[PROMPT]
Transcribe the listing word for word. Begin at its first line and end with the line containing "Remove the customer filter tag".

┌──

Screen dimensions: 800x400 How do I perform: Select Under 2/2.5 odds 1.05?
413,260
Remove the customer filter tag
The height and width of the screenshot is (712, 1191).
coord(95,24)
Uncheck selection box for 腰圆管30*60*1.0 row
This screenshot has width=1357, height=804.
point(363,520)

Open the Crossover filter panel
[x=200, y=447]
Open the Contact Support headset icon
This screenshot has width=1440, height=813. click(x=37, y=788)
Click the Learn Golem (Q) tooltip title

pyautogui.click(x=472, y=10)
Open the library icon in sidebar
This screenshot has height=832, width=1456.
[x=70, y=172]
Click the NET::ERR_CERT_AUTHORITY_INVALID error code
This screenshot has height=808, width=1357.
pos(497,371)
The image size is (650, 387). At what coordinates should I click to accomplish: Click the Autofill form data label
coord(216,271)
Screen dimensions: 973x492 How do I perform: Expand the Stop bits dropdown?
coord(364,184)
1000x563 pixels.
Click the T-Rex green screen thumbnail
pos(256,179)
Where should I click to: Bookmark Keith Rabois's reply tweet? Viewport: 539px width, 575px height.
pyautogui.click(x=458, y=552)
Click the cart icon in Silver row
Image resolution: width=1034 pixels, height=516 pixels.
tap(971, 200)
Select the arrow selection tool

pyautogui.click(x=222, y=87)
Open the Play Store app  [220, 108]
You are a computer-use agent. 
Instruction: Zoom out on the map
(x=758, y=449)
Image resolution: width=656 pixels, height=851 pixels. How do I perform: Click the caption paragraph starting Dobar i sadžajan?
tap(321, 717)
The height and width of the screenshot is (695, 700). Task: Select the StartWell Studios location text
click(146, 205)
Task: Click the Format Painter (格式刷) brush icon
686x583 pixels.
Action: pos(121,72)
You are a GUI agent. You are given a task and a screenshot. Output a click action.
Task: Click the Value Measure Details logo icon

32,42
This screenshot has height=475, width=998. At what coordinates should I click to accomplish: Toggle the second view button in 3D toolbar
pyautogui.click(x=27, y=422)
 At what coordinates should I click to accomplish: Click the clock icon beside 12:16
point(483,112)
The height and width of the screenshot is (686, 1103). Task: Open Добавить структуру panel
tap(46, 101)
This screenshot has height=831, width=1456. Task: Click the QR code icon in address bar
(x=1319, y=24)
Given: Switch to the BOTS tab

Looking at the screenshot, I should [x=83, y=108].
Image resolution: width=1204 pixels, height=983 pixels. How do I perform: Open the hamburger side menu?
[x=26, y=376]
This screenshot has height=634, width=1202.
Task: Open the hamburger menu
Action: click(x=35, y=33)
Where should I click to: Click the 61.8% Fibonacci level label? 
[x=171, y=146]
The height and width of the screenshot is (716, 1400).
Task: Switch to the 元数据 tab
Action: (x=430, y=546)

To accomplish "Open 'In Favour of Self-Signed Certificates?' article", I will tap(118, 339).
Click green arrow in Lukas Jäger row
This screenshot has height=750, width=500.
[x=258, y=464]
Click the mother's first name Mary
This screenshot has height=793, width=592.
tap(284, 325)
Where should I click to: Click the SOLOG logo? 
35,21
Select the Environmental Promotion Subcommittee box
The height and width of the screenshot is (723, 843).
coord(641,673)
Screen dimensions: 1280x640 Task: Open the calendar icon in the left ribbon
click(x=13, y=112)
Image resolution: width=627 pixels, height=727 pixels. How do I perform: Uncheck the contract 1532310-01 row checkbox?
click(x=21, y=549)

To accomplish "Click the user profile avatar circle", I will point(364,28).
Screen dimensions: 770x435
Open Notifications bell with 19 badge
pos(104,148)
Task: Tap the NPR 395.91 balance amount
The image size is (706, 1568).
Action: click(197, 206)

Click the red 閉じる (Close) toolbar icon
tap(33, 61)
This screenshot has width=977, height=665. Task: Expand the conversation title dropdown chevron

└──

[FINISHED TASK]
Screen dimensions: 800x400 How do I perform: Select Under 2/2.5 odds 1.05?
413,260
Remove the customer filter tag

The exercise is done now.